Wednesday, August 06, 2008
Kosher Meat-Packing Giant AgriProcessors Issue Response to Federal Charges
It was almost 3 months ago when Immigration Custom Enforcement (ICE) officials raided an Iowa meat-packing plant and arrested more than 300 Hispanic workers accused of a variety of immigration violations including the use of falsified Social Security numbers and document forgery.
Today the Yeshiva World News Website reports that Kosher meat-packing giant AgriProcessors issued an official response to the charges levied by the US government, denying that it knowingly hired underage Hispanic workers - even citing evidence it fired underage workers after their HR department discovered they were under 18.
Back in 1987, Brooklyn resident Aaron Rubashkin (pictured above with white beard) caused something of a stir when he purchased a large meat-packing plant in Postville, Iowa to produce Kosher meats. He sparked tensions with local residents when he brought in a mix of Hispanic workers and Lubavitch chasidim from the Hasidic Jewish communities in Crown Heights Brooklyn as well as Russia according to an Associated Press report.

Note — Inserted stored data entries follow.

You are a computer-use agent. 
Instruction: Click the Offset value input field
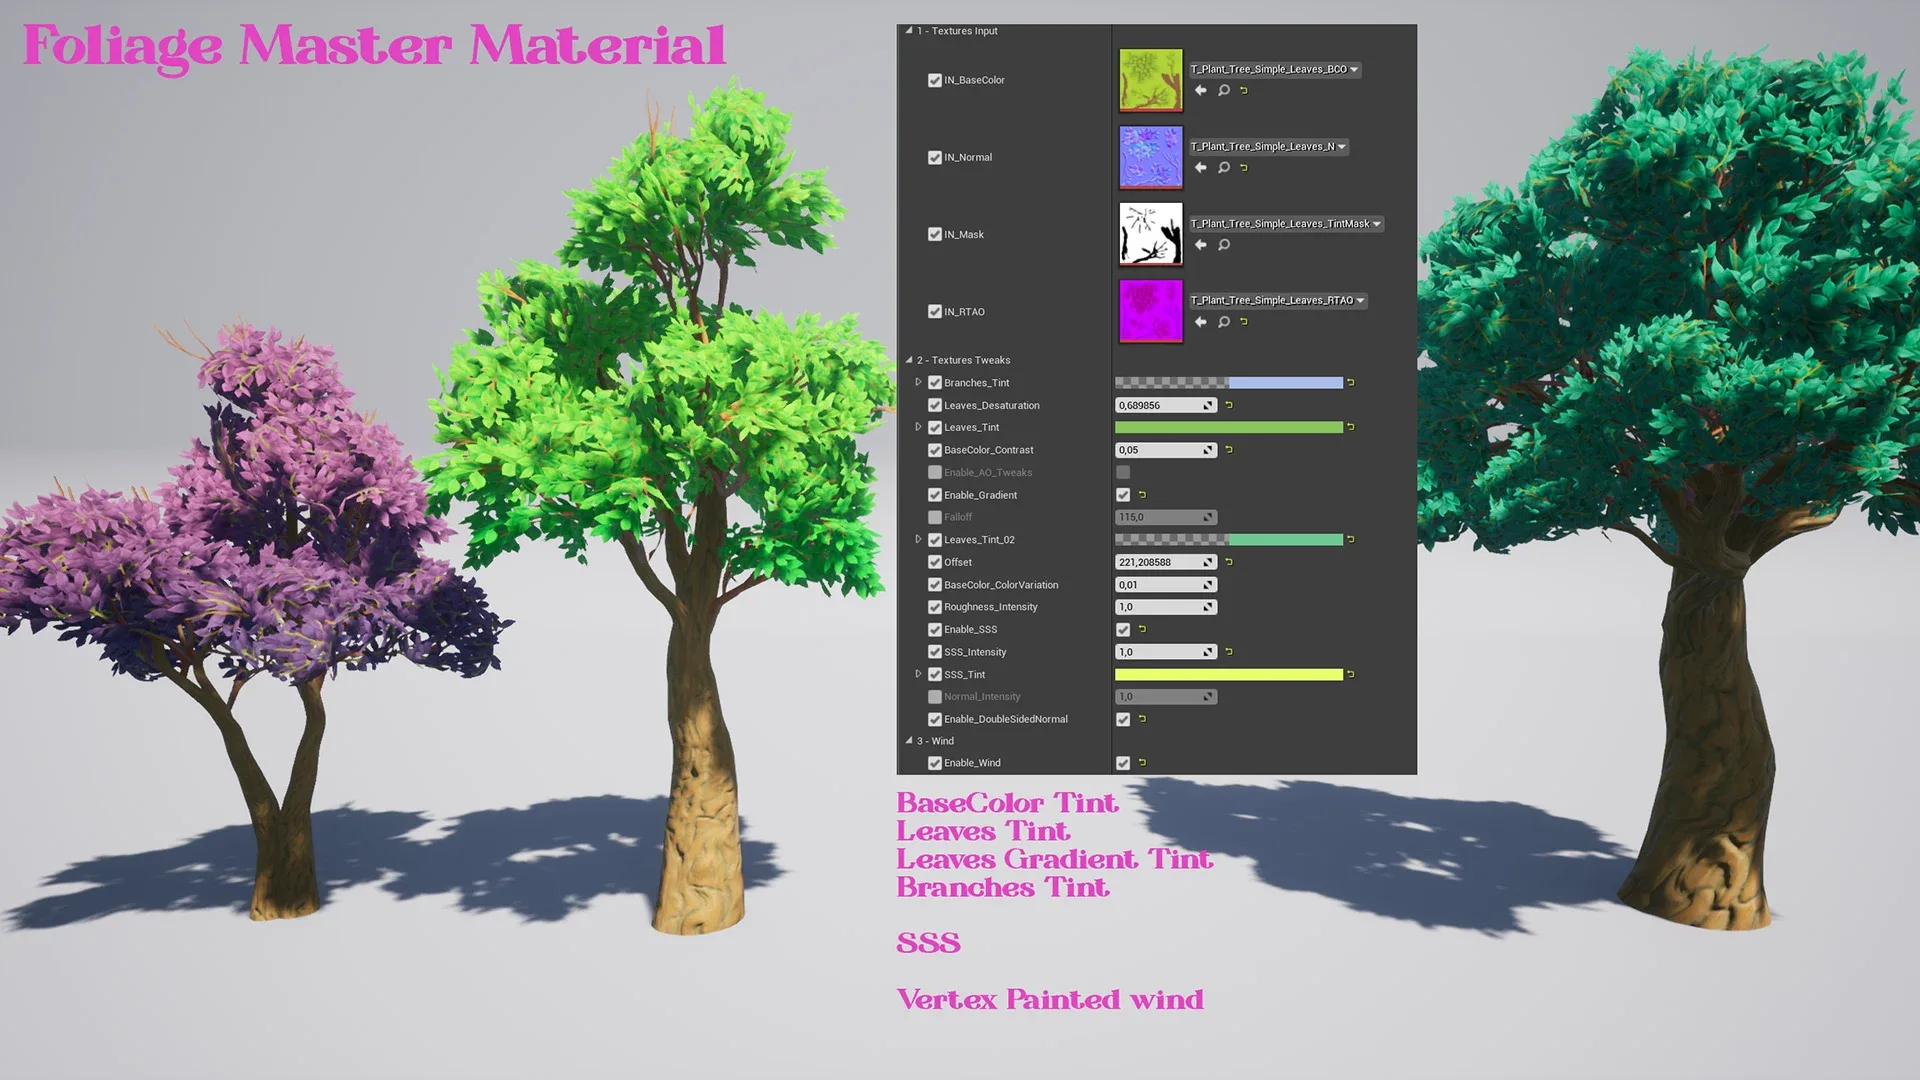[1158, 562]
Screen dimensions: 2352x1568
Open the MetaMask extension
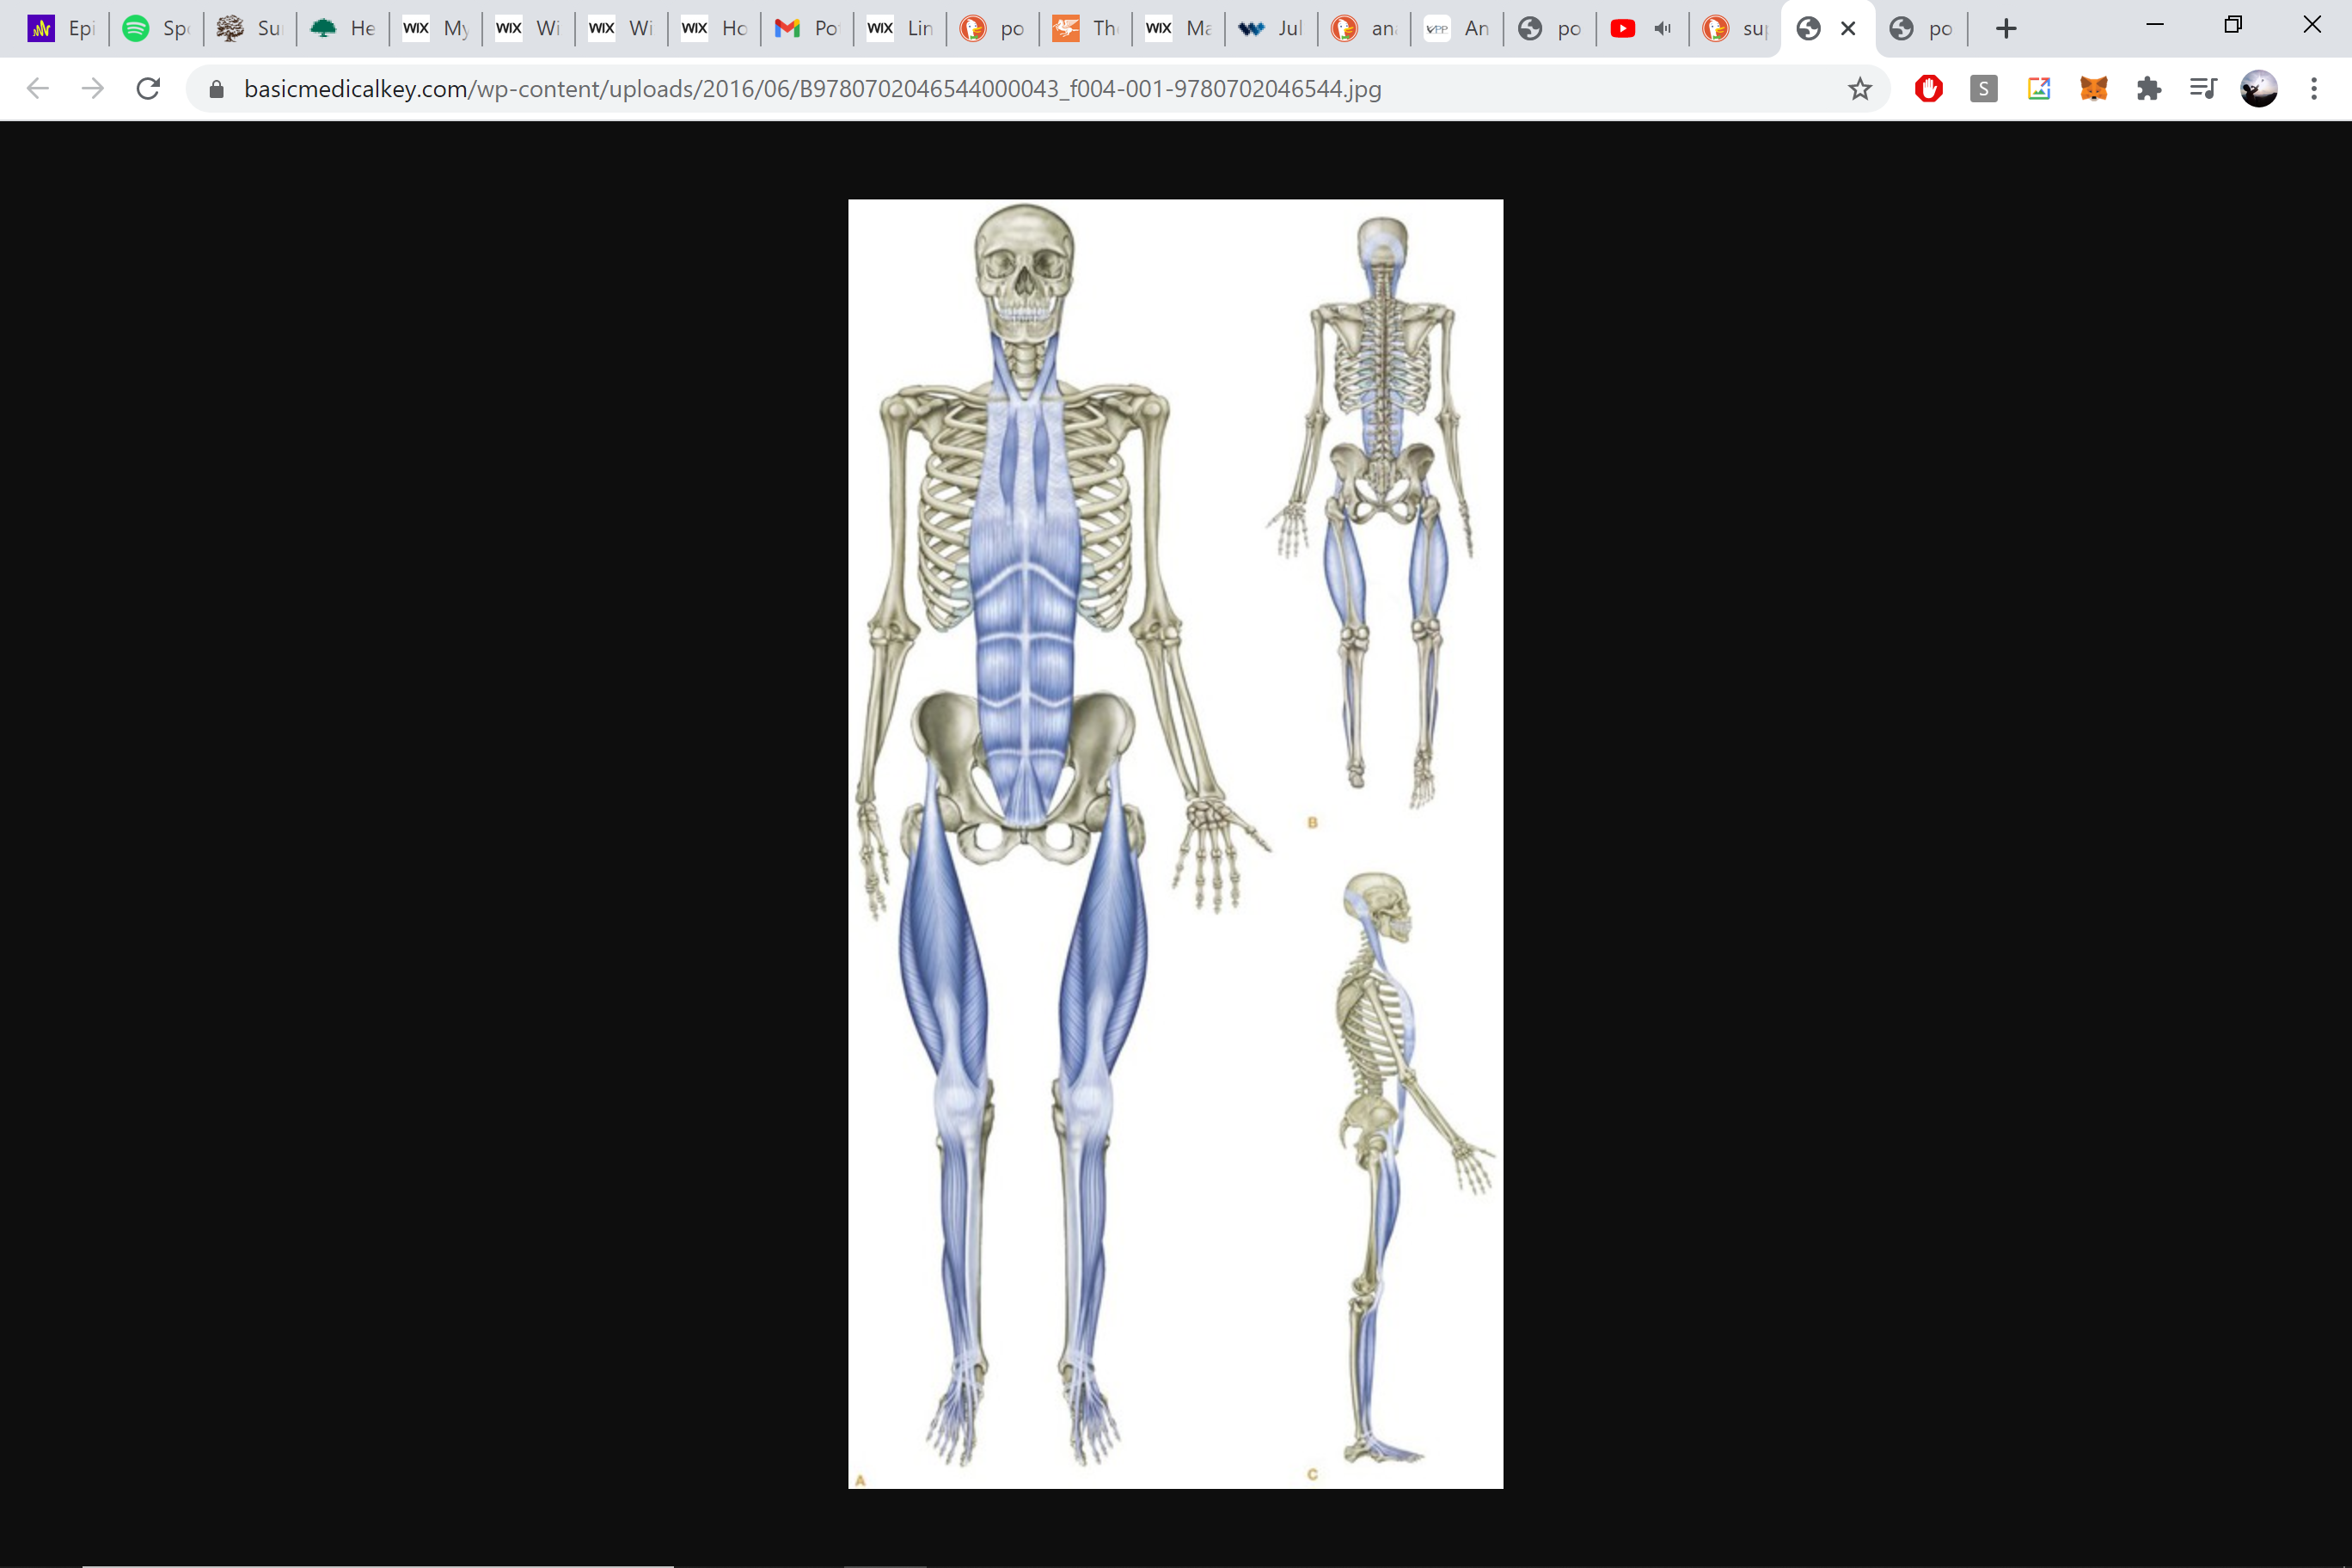pos(2093,88)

It was a troubled start for AgriProcessors, the largest Kosher meat-packing plant in the United States. An empire that today controls 60% of the $300 million-a-year Kosher beef and poultry industry. They were fined $182,000 by the Iowa Division of Labor for 39 health and safety violations in March, 2008.
In 2004 a PETA member videotaped the inhumane treatment of cows in slaughter areas of the plant; The EPA was forced to clean up an Allentown, PA mill owned by Rubashkin which was later destroyed in an arson fire; He and his son Rabbi Moshe Rubashkin, who did a year in Federal prison for bank fraud, were accused of collecting worker's union dues then illegally pocketing the money from Cherry Hill Textiles, Inc.

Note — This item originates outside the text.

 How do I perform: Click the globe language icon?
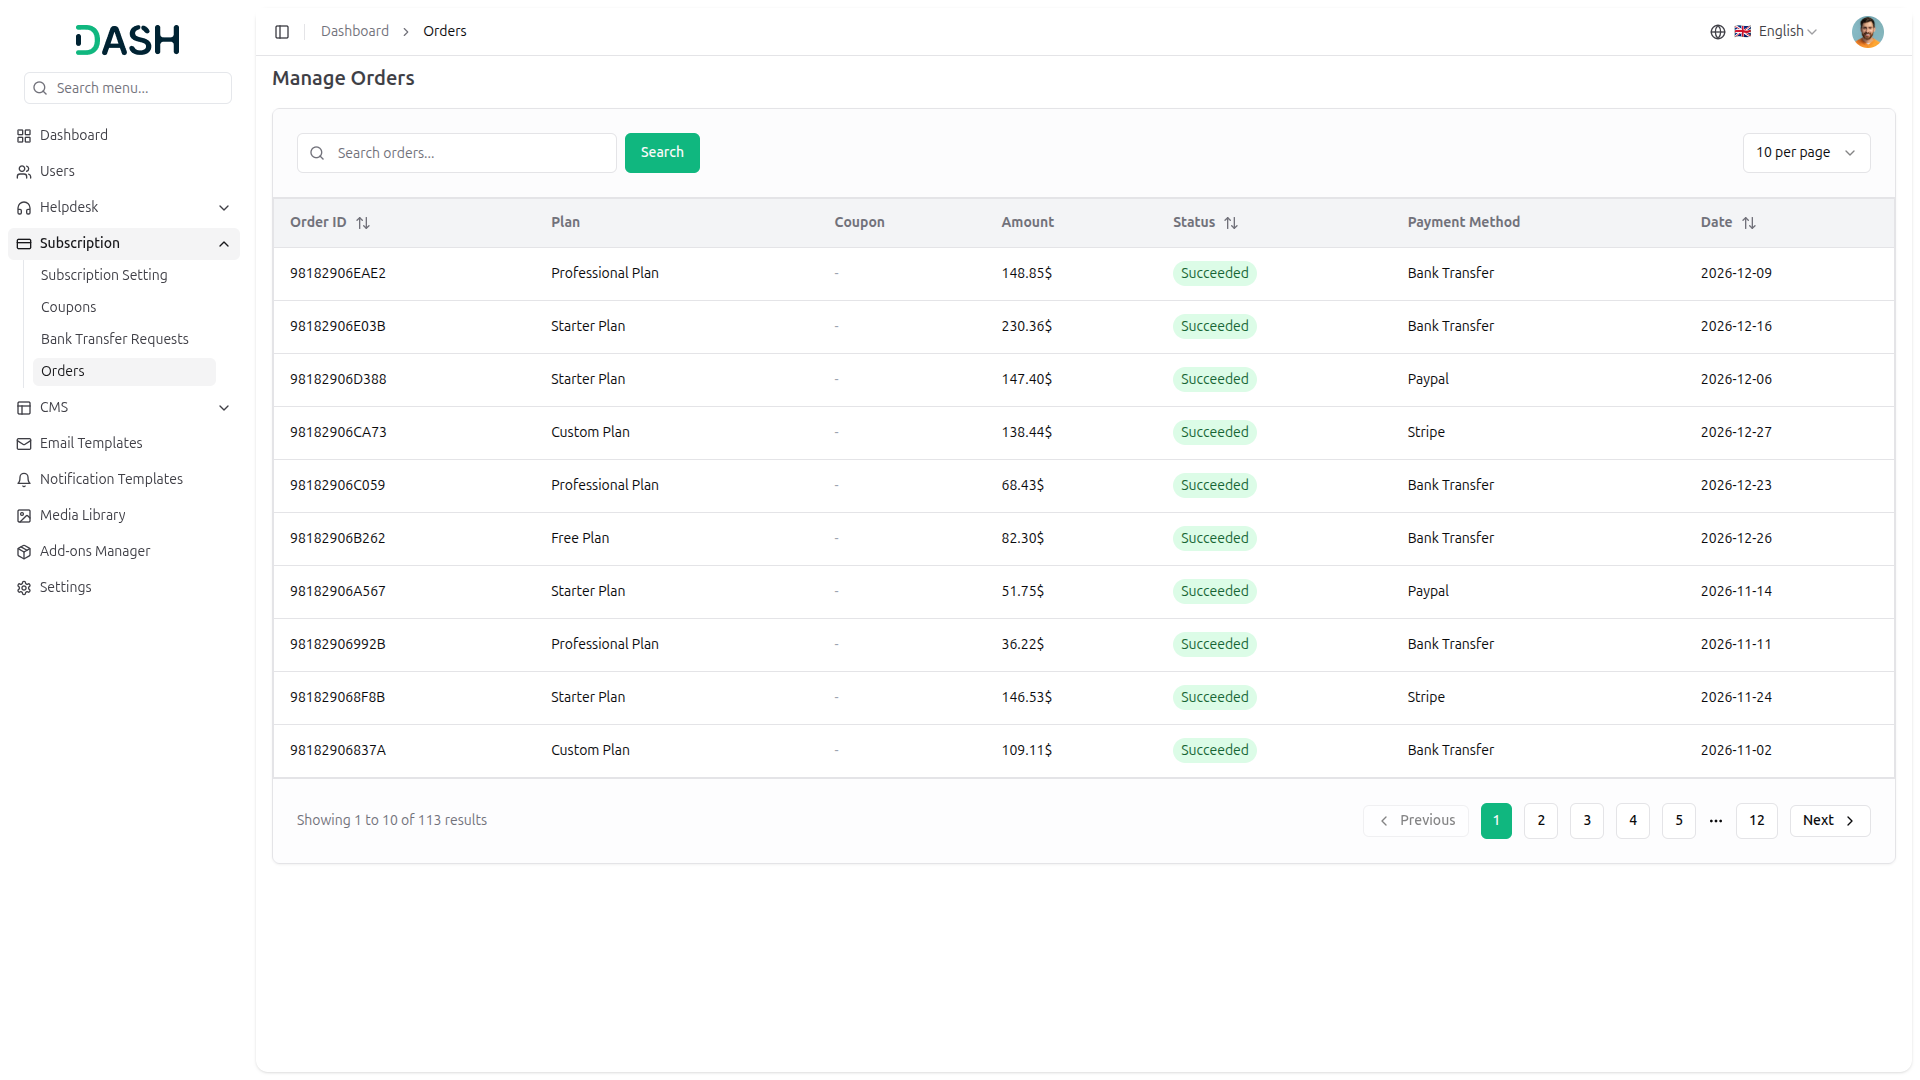1717,32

But interestingly, the May, 2008 Postville, Iowa arrests at the AgriProcessor plant also sparked many people, including large numbers of local Postville, Iowa residents to protest the ICE tactics. A number of Iowa residents consider the immigrants hard workers and essential to the local economy which some say has boomed with their arrival.
Regardless of the Rubashkin's ethically questionable business tactics both Iowans and immigrants marched together peacefully to protest the arrests at the AgriProcessor plant.
It's a positive sign for the culturegeist when residents of America's heartland can see past GOP-created anti-immigrant hysteria to welcome the cultural changes that come with the integration of immigrant populations into our own culture.